AgentSkillsCN

code-review

当AI需要在任何任务中评估代码质量时——而不仅仅是进行显式/评审时——可调用此功能。它提供了一套思考框架,用于识别AI生成的低质量代码,并评估代码的可维护性。

SKILL.md
--- frontmatter
name: code-review
description: "Invoke when AI needs to evaluate code quality during ANY task - not just during explicit /review. Provides the thinking framework for detecting AI-slop and assessing maintainability."

Code Review Skill

Provides the thinking framework for evaluating code quality. This skill guides HOW to assess code, while the /review command defines WHAT to output.

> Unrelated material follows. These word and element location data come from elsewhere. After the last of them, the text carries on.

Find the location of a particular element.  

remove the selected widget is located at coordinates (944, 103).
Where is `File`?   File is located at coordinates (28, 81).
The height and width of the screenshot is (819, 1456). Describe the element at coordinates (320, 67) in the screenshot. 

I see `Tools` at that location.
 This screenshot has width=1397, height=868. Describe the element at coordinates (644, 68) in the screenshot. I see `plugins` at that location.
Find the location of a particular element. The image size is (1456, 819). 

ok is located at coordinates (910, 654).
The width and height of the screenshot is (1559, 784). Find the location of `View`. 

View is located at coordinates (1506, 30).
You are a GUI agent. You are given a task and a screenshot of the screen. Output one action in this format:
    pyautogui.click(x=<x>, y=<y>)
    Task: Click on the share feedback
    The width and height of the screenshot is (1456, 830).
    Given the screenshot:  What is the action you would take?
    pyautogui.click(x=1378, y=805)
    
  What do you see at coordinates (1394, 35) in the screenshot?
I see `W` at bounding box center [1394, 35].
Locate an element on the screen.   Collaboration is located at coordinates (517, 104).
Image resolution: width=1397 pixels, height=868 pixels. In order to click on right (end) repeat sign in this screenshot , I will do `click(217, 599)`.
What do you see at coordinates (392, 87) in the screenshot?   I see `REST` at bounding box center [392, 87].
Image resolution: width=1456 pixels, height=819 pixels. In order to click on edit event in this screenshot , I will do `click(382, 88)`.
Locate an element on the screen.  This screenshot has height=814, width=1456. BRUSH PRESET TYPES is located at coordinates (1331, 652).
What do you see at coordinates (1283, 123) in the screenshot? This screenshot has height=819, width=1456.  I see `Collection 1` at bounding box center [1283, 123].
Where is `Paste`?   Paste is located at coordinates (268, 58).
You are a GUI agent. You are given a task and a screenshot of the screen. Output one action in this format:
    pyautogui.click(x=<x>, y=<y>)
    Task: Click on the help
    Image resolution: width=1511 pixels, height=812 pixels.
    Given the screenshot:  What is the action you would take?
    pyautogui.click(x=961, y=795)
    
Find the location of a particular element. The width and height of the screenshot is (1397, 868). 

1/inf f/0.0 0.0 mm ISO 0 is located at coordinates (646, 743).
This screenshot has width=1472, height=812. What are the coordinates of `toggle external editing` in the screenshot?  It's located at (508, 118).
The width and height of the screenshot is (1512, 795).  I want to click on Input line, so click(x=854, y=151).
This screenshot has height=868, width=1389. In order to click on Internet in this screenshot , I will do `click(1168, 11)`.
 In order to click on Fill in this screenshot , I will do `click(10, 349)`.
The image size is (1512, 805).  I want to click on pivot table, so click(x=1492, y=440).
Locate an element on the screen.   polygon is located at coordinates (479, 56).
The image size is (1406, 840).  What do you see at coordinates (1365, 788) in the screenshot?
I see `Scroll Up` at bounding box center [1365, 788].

Relationship to /review Command

  • This skill: Guides AI thinking when evaluating code (detection patterns, assessment criteria)
  • /review command: User-invoked workflow that runs the formal post-generation checklist

Use this skill whenever you need to assess code quality, even during implementation or exploration.

When to Use

Automatically invoke when:

  • AI is generating or modifying code and needs to self-assess
  • Evaluating whether existing code follows good patterns
  • Deciding if a proposed change introduces AI-slop
  • User asks about code quality without explicit /review
  • Making judgment calls about maintainability or architecture fit

AI-Slop Indicators

Watch for these red flags:

1. Maintainability Issues

  • Solutions that work but can't be modified easily
  • Code that requires deep understanding to change
  • Tight coupling between unrelated components
  • God objects or functions doing too much

2. Architectural Misfit

  • Patterns that function but don't fit the established architecture
  • Inconsistent with patterns in ai-context.md
  • Creates new patterns when existing ones should be used
  • Violates service boundaries

3. Unexplainable Code

  • Code that passes tests but can't be explained
  • Complex logic without clear reasoning
  • Magic numbers or strings without documentation
  • Unclear variable or function names

4. Unnecessary Complexity

  • Accidental complexity masquerading as essential
  • Over-engineered solutions to simple problems
  • Premature optimization
  • Abstractions that don't simplify

5. Architectural Drift

  • The OAuth.js + OAuth2.js + auth-utils.js pattern
  • Multiple files solving the same problem differently
  • Duplicate logic with slight variations
  • Sedimentary layers of abandoned approaches

6. Mixed Concerns

  • Business logic mixed with infrastructure
  • Auth logic mixed with business logic
  • Presentation logic in data layer
  • Multiple responsibilities in one component

Review Process

Step 1: Check Against ai-context.md

  • Follows architectural principles?
  • Uses established patterns?
  • Avoids listed anti-patterns?
  • Respects service boundaries?
  • Consistent with naming conventions?

Step 2: Verify Essential vs Accidental Complexity

  • Is complexity justified by the problem?
  • Could this be simpler?
  • Are we preserving technical debt?
  • Is this "easy" or "simple"?

Step 3: Assess Maintainability

  • Can someone else modify this in 6 months?
  • Are dependencies clear?
  • Is error handling complete?
  • Are edge cases covered?

Step 4: Check for "Easy" vs "Simple"

Easy = Adjacent, within reach, frictionless to add Simple = One responsibility, no entanglement, understandable

  • Did we choose simple over easy?
  • Is this the simplest solution that works?
  • Have we avoided premature complexity?

Step 5: Ownership Test

Can the developer:

  • Explain how it works to a junior engineer?
  • Identify essential vs accidental complexity?
  • Modify it confidently if requirements change?
  • Debug it at 3am without internet?

If any answer is "no", they don't own the code yet.

Output Format

For each concern found, provide:

markdown
## [PASS/CONCERN/FAIL]: [Category]

**Location**: [file:line]

**Issue**: [specific problem]

**Why it matters**: [impact on maintainability/architecture]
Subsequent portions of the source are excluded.